Monday, April 26, 2010

Storage boost

Energy storage devices called ultracapacitors can be recharged many more times than batteries, but the total amount of energy they can store is limited. Now researchers at Drexel University in Philadelphia have successfully made thin-film carbon ultracapacitors that store three times as much energy by volume as conventional ultracapacitor materials. Still not the same as batteries, the thin-film ultracapacitors could operate without ever being replaced. Unlike batteries they have almost unlimited lifetimes.

While batteries store and release energy in the form of chemical reactions, which cause them to degrade over time, ultracapacitors work by transferring surface charges. This means they can charge and discharge rapidly. The difficulty so far has been in fabrication methods.

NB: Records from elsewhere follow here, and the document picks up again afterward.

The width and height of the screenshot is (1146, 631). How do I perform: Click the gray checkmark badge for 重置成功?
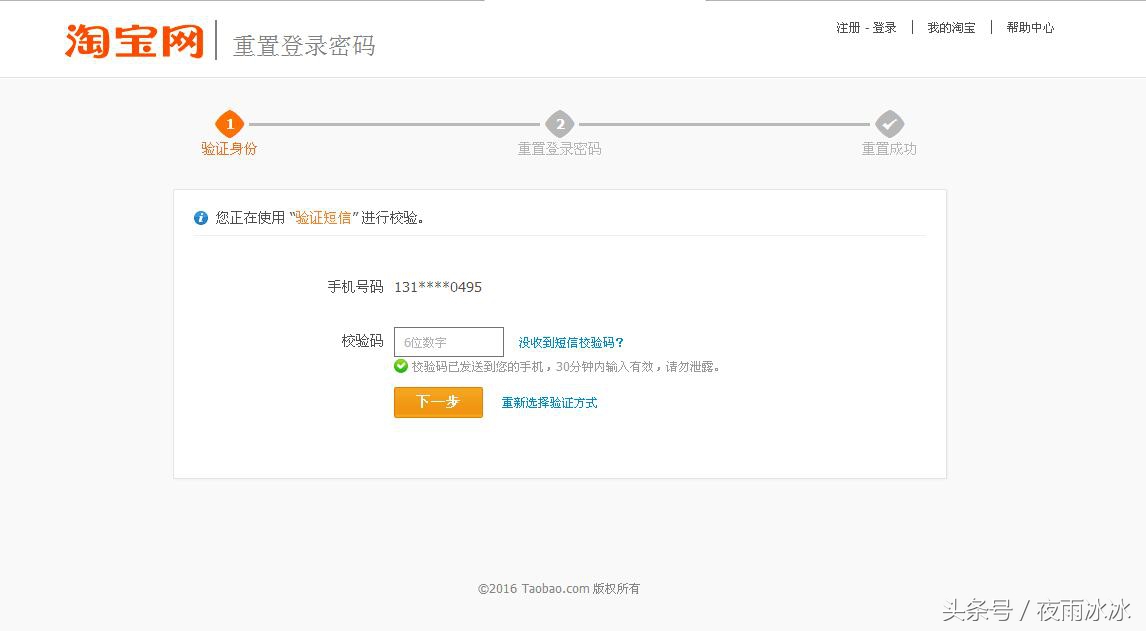tap(888, 124)
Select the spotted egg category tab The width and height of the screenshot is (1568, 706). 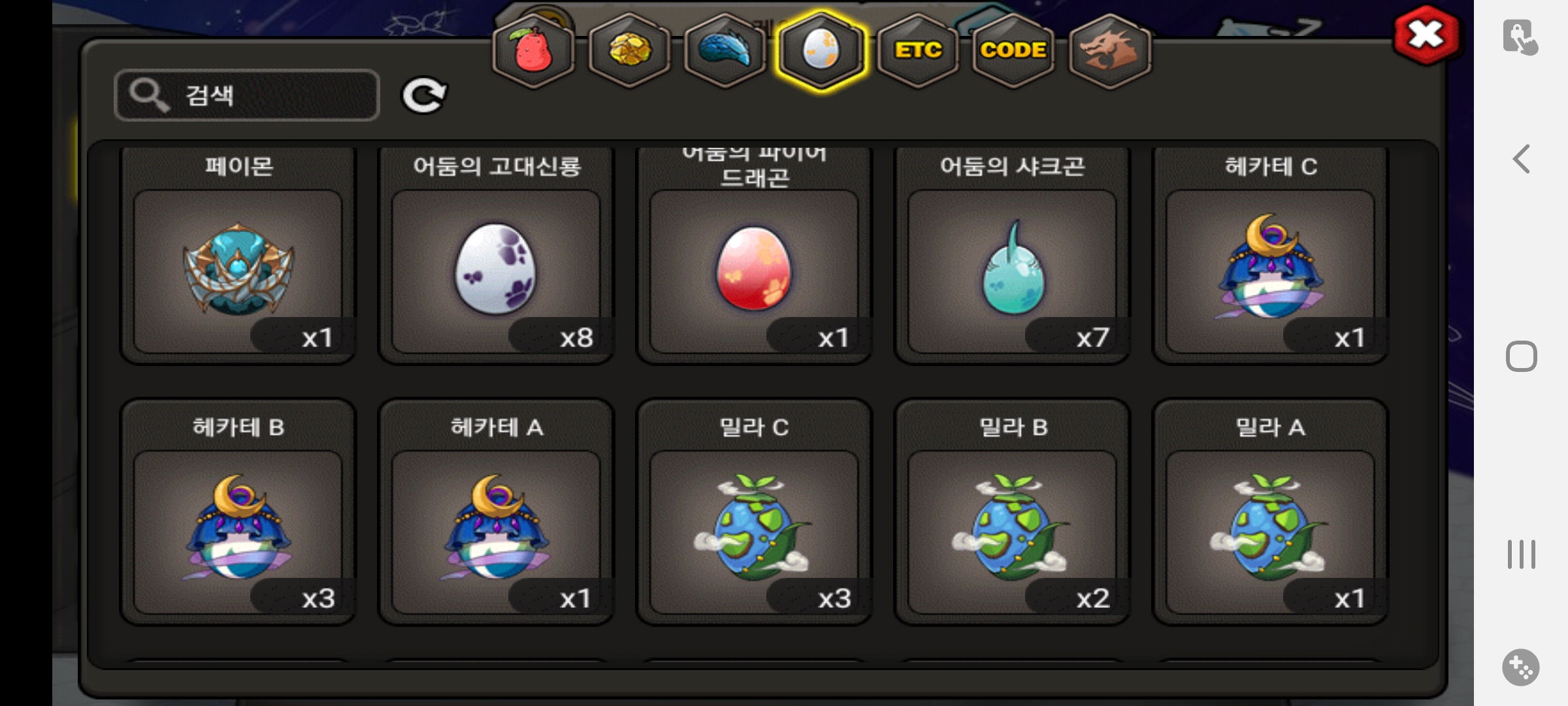pos(821,51)
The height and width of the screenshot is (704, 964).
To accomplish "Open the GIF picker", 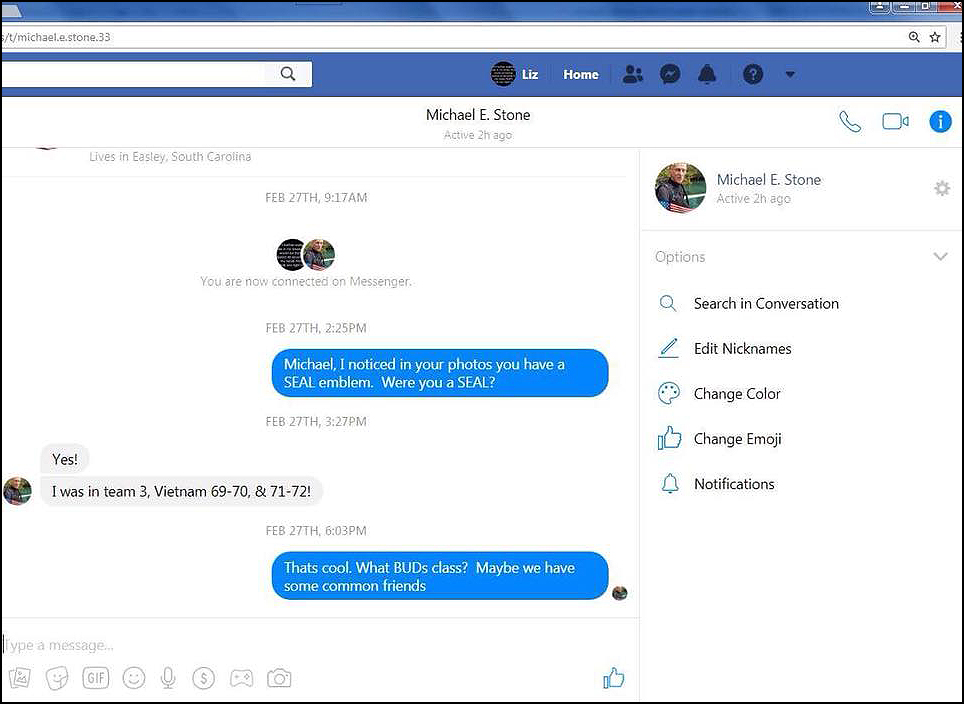I will coord(96,678).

The team used chemical vapor deposition to create thin films of metal carbides such as titanium carbide on the surface of a silicon wafer. The films are then chlorinated to remove the titanium, leaving behind a porous film of carbon. In each place where a titanium atom was, a small pore is left behind.This matching means that when used as the charge-storage material in an ultracapacitor, the carbon films can accumulate a large amount of total surface charge.

The material was developed some years ago but the demonstration was only done now.In theory, there is no limit to the size of the films that could be made using these methods, the team claimed.

Ultracapacitors have been banked heavily by the renewable energy industry where storing power is very important, given its intermittent nature. This demo shows we are heading in the right direction to clean energy.